Cara Paoletta,
non ho mai nascosto la mia avversione nei confronti del mare, nelle cui acque non mi immergo per questioni di igiene. Le stesse che mi impediscono di nutrirmi di pesce, che vive in mare e delle deiezioni dell'umanità quindi si nutre, suo malgrado. Ma il luridume che possiamo trovare nei mari è nulla rispetto a quello che si concentra nella Senna, su cui si affaccia un'area metropolitana, quella parigina, popolata da oltre dodici milioni di persone. Sappiamo che è stato investito oltre un miliardo di euro per rendere quel corso d'acqua balneabile e permettere dunque agli atleti di gareggiare senza porre in pericolo la loro salute. Tuttavia tale investimento non è servito e non mi capacito di come gli organizzatori abbiano potuto prima sospendere le competizioni, proprio a causa dell'inquinamento del fiume, e poi, all'improvviso, autorizzarle, come se la Senna non fosse più avvelenata e contaminata da un giorno all'altro, anzi da un'ora all'altra. È stato tutto un bluff, una farsa. Davvero crediamo che la Senna fosse divenuta repentinamente pulita, battericamente pura? Buonsenso e logica ci impediscono di convincercene. Non è una questione di cattiva fede. Del resto, gli effetti della immersione azzardata si sono manifestati subito e non si tratta mica di supposizioni. Numerosi sono gli sportivi che hanno sofferto di nausea, vomito, dissenteria e qui mi fermo. Il canadese Tyler Mislawchuk, come tu riporti, ha avuto ripetuti conati di vomito davanti alle telecamere. I racconti di chi è stato in acqua sembrano tratti da un film dell'orrore. C'è chi dice di avere visto cose impossibili da spiegare, c'è chi dice di volere dimenticare. Io non voglio apparire esagerato ma ritengo che questi atleti abbiano subito una violenza: essi sono stati costretti a scegliere tra la partecipazione alla competizione dei loro sogni e la loro salute. Una scelta che, sebbene per motivi diversi, ha dovuto compiere anche la nostra campionessa di boxe femminile Carini, che ha deciso di non battersi contro l'avversario algerino, di fatto uomo.

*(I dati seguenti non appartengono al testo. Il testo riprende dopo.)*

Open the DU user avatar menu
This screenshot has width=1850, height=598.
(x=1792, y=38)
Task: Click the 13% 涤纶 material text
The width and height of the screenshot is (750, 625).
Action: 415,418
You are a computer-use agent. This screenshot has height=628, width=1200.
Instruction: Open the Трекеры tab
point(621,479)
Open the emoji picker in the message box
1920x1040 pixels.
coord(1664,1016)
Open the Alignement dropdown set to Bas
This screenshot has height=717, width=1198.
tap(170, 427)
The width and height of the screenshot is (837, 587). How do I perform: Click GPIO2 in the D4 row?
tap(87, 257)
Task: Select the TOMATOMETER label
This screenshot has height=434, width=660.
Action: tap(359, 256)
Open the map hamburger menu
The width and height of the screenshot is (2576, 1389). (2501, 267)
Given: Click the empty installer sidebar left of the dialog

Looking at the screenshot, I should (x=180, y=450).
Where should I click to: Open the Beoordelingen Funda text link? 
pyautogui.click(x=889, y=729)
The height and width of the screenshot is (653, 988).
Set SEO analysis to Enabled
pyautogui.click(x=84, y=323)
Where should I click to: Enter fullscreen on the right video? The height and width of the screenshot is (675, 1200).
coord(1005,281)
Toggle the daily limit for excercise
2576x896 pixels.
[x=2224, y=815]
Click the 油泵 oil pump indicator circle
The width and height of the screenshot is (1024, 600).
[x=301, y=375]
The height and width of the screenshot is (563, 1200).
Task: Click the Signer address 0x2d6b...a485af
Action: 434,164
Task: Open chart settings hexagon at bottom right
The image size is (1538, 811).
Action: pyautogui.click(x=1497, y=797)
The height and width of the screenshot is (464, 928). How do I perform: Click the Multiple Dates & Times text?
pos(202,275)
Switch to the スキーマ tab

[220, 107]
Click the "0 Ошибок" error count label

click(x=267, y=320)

Tornando agli atleti che sono entrati nelle acque della Senna, essi hanno subito anche un danno, o almeno un danno potenziale: basta una linea di febbre o un indebolimento anche soltanto leggero per compromettere l'esito di una gara. E in questo caso le ripercussioni di una sconfitta o di una performance modesta, dovuta ad un malessere momentaneo, dal punto di vista professionale e finanziario sono devastanti. Avrebbe dovuto essere in vigore un divieto di balneazione, essendo quelle acque cariche di batteri fecali e di agenti chimici concentrati, elementi che procurano, quando tutto va bene, gastroenteriti in forme acute, con sintomi quali febbre, nausea, vomito, dissenteria, dolori muscolari, crampi e spasmi addominali, spossatezza, abbattimento. Altri rischi, stando ai medici, sono eruzioni cutanee, infezioni della pelle, degli occhi. Senza considerare gli effetti nocivi che si manifesteranno più avanti, magari dopo un periodo di incubazione dei virus.
Di tali pericoli sono ben coscienti gli organizzatori, i quali, tuttavia, per esigenze di organigramma hanno trascurato il dovere supremo di tutelare la salute pubblica, ovvero la salute di centinaia di sportivi, i quali hanno fatto il bagno nella fogna e inevitabilmente ingerito quell'acqua tossica. Queste Olimpiadi sono state disastrose. Auguriamoci soltanto che gli atleti del triathlon, i quali sono venuti a contatto con il putrido fiume francese, più avanti non contraggano morbi ancora più complessi di una gastroenterite.
Penso proprio che la Francia, che pure pare soffrire di una irrimediabile sindrome di superiorità, non possa dare lezioni di rispetto, di igiene e di civiltà ai suoi vicini.
Basti tenere conto del fatto che i francesi, che pure sembra abbiano inventato il bidet, non lo adoperano, tanto che le abitazioni ne sono sprovviste. Insomma, è più facile beccarsi il colera nella Senna che trovare un bidet a Parigi.